Consigne
Quelle suite donneriez-vous à l'entretien sur Zagarand reproduit ci-dessous, en reprenant juste après sa dernière phrase ?

Il va retrouver ce chemin en découvrant des rites dans un lieu qui reste ouvert, où il garde sa liberté de jugement. Et il va retrouver le chemin de l’amour pour son fils qu’il va être capable de faire vivre. C’est aussi un livre sur la fraternité, la sororité, la relation au père dans les deux sens, avec son père mais aussi son fils.


Zagarand, est-ce une utopie ou le rêve d’un possible ?

Je crois que nous avons besoin de grands récits, qui peuvent sembler des utopies, mais suffisamment rayonnants, sublimes pour qu’on ait envie de se mettre en chemin et de se transformer. Dans le contexte écologique et social dans lequel nous sommes, je pense que si notre volonté de changement n’est mue que par des contraintes ou des éléments rationnels, on est capable de faire quelques efforts mais sans aller très loin. Pour s’engager dans une vraie transformation, il faut une étoile, quelque chose qui soit plus grand que nous, qui soit commun, qui donne envie parce qu’on sait vers où on va.

Je suis incapable de rêver à quelque chose si ensuite je ne suis pas capable de tenter d’atteindre le rêve.

La première chose à Zagarand, c’est de vivre en harmonie avec le monde qui nous entoure ?

L’enjeu, c’est de trouver la paix, la joie. Et pour cela, il faut être cohérent entre la pensée et les actes, ce qu’on a dans la tête et dans le cœur. C’est un lieu où se dégage une forme d’harmonie joyeuse, avec une idée d’équilibre, où rien n’est acquis.


C’est aussi un lieu qui se mérite !

Déjà, il faut y aller. Ensuite, il y a d’abord 21 jours avant de pouvoir rentrer vraiment à Zagarand, 21 jours durant lesquels Paul va devoir apprendre à tirer l’eau du puits sans casser la cruche, apprendre à semer et à faire germer, à monter la terre comme un potier… Il y a des étapes initiatiques qui sont toujours en opposition par rapport au moment dans lequel on est, un moment d’hypersollicitations, un moment où on est pris dans des cycles extrêmement rapides, où tout est fait pour qu’on ne pense pas trop.

A Zagarand, on commence par dire que tout cela est une illusion, donc on se pose et on accepte d’aller regarder en soi. Il ne faut pas avoir peur de soi-même. Donc, Paul est dans cette position de devoir regarder sa vie en face et d'accepter de déconstruire le schéma sur lequel il s’était bâti. Mais ce n’est pas si simple d’appuyer sur pause pour se dire : en mon âme et conscience, est-ce que j’ai envie d’être celui que je suis en ce moment ou pas ? Trouver le lieu, les modalités, l’environnement affectif qui permettent cela, ce n’est pas donné à tout le monde. Effectivement Zagarand se mérite, mais c’est comme quelqu’un qui part faire le chemin de Compostelle, qui fait un retraite. Pour se retrouver, il faut du temps, la lenteur, le pas, la marche…


La lenteur est très importante à Zagarand. Ce récit est une invitation à ralentir ?

(Données de coordonnées des éléments)
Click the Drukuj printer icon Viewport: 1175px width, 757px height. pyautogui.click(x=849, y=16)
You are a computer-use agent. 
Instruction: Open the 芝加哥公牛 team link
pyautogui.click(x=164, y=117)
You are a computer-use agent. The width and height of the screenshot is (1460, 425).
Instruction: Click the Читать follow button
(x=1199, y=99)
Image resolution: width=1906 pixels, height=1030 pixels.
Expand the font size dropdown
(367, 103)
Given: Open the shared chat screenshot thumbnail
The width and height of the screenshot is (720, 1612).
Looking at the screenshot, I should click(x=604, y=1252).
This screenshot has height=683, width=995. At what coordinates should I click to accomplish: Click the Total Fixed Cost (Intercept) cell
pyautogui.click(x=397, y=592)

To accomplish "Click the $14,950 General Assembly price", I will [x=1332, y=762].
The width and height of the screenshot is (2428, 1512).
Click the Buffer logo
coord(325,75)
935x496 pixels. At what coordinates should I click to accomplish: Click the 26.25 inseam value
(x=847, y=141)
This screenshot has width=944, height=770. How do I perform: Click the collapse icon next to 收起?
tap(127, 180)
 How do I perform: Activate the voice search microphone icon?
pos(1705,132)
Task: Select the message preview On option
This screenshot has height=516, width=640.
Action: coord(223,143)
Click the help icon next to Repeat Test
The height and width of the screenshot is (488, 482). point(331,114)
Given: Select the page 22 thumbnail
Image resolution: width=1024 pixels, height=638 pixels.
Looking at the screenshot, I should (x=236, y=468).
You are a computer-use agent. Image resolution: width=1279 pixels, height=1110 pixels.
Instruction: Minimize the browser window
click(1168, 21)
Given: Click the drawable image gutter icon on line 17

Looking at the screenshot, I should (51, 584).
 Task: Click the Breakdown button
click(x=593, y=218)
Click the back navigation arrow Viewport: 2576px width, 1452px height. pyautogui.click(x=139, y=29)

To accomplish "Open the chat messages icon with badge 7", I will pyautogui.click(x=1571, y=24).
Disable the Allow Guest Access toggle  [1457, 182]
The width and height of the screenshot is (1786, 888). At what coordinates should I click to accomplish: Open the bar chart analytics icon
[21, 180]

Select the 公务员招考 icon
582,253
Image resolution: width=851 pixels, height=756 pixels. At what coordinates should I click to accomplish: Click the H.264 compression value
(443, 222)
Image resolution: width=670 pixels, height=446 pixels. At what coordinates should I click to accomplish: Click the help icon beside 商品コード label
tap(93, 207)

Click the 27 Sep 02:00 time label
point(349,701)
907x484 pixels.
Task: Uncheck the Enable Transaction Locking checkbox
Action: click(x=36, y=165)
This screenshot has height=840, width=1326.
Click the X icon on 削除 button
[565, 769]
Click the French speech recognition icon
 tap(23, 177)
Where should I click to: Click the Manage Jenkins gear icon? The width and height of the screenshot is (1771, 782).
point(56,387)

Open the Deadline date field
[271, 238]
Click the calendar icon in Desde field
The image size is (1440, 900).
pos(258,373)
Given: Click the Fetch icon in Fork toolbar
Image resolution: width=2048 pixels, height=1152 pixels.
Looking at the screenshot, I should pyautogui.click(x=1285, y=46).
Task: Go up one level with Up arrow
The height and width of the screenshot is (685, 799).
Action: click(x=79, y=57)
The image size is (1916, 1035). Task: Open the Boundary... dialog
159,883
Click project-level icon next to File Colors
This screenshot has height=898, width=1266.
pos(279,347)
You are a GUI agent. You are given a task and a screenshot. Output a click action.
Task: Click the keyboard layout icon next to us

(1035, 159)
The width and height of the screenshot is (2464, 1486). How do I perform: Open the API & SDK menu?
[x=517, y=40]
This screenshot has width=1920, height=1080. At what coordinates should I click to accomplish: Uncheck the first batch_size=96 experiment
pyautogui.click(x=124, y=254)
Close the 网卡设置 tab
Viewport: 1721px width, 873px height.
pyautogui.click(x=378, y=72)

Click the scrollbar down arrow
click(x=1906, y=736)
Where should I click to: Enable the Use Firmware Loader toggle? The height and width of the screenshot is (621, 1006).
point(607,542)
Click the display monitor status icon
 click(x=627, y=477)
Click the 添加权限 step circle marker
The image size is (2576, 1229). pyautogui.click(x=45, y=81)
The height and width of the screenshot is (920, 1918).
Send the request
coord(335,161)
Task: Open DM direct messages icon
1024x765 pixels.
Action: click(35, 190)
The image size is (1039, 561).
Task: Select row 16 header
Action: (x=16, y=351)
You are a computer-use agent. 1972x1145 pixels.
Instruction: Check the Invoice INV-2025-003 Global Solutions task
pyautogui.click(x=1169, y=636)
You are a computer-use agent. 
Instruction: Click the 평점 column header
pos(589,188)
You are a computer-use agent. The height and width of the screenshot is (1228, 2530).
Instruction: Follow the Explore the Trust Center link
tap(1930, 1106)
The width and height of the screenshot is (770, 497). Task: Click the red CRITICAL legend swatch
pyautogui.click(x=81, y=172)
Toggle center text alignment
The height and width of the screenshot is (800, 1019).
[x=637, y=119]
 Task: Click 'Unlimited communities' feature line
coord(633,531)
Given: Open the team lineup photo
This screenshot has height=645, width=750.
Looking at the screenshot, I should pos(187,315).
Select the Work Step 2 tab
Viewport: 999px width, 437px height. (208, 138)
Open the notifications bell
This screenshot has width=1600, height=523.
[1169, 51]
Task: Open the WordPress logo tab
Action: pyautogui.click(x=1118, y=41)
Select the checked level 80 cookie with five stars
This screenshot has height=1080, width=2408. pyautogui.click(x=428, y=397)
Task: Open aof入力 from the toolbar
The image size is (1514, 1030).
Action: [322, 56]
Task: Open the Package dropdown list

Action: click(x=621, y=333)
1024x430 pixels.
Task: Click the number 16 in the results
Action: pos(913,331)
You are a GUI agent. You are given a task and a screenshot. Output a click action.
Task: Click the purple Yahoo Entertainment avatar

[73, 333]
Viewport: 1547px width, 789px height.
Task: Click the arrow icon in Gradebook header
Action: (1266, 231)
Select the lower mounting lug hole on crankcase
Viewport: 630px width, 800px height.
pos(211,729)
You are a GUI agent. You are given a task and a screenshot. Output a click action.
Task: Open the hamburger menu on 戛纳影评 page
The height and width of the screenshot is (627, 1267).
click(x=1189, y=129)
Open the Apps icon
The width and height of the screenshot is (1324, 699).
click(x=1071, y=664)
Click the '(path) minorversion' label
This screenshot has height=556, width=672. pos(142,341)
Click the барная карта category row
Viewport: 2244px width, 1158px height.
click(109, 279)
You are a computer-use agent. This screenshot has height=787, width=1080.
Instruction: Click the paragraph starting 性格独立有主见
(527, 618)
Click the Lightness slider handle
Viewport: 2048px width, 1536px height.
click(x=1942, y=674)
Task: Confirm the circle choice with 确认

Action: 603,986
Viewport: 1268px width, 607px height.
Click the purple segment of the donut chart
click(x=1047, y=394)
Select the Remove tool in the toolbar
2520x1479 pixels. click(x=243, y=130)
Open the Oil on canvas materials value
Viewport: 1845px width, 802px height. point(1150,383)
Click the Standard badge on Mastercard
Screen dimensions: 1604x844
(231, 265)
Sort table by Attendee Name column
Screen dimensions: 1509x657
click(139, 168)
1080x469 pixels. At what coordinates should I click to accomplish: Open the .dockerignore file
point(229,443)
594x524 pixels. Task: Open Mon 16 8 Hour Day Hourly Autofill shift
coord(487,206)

Réponse attendue
Bien sûr. La lenteur, c’est pas ralentir pour ralentir, mais pour exister vraiment, être vraiment dans le présent, voir la lumière du printemps qui passe à travers les feuilles des platanes. Celui qui passe comme ça, en la traversant, ne la verra pas. Et il y a beaucoup de choses qui nous sont données chaque jour, qui ne sont pas des choses pour des privilégiées, mais qui sont accessibles si on prend le temps, si on habite pleinement l’instant présent, pas si on le traverse pour la quête suivante. Sinon, on est dans fuite interminable, qui souvent est assez matérialiste.


L'écologie est une quête spirituelle ?

Il y a plein de chemins différents. Quand on commence à tirer un fil, à chercher une cohérence, toutes ces dimensions se rejoignent, forment une tresse. Je trouve que la dimension spirituelle permet à chacun de se reconnecter à quelque chose de plus grand que nous, que je ne veux surtout pas appeler Dieu ou utiliser un quelconque vocabulaire fermé. Nous sommes tous dans une spirale de vie, avec une invitation pour l’humain à être de la nature et pas hors de la nature.

Il y a un gros enjeu de réconciliation du vivant non humain avec le vivant humain. C’est ce que va sentir Paul malgré sa douleur. Il perçoit qu’il fait partie du tourbillon de cette vie, d’un mouvement large du monde auquel il est invité à participer. Cette dimension spirituelle s’oppose à la dimension matérielle, c’est l’esprit, la particularité de l’espèce humaine. On n’est pas le début et la fin de nous même, on peut s’inscrire dans quelque chose de plus large.


Vous dites : "Ma relation à la nature est celle de Mowgli"...

Je suis un enfant du Livre de la jungle. J’ai été élevé avec ce récit de Rudyard Kipling, Bagheera, Akela… C’est aussi l’imaginaire des louveteaux dans les troupes scouts. Mowgli est de la nature, il est dans une relation d’altérité et d’égalité avec tout ce qui vit. Je vis en pleine nature dans une vieille bergerie au pied du mont Bouquet, je suis un Mowgli des garrigues. Je reste touché par ces moments où l’homme se sent dans un élément qui le dépasse et l’emporte.

C’est aussi pour cela que j’aime la montagne, ces lieux où on est à la fois tout petit et très grand. En montagne, celui qui croit qu’il est le plus grand du monde ne va pas aller très loin et pourtant, c’est un lieu où on se dépasse. C’est un lieu qui permet de grandir, d’être dans une tension entre l’humilité et l’ambition.

Dans votre écriture, on sent que vous prenez plaisir à décrire les sensations...

J’ai voulu que ce livre soit un voyage sensoriel. Quand je vais dans ma famille au Maroc, il y a les sons, les couleurs, les odeurs, la fleur d’oranger, le cumin… Je voulais que le lecteur perçoive cet univers dans lequel je l’emmène. Cette dimension sensorielle, je la revendiquais déjà dans La Libraire de la place aux Herbes où je fais l’éloge du papier et des livres.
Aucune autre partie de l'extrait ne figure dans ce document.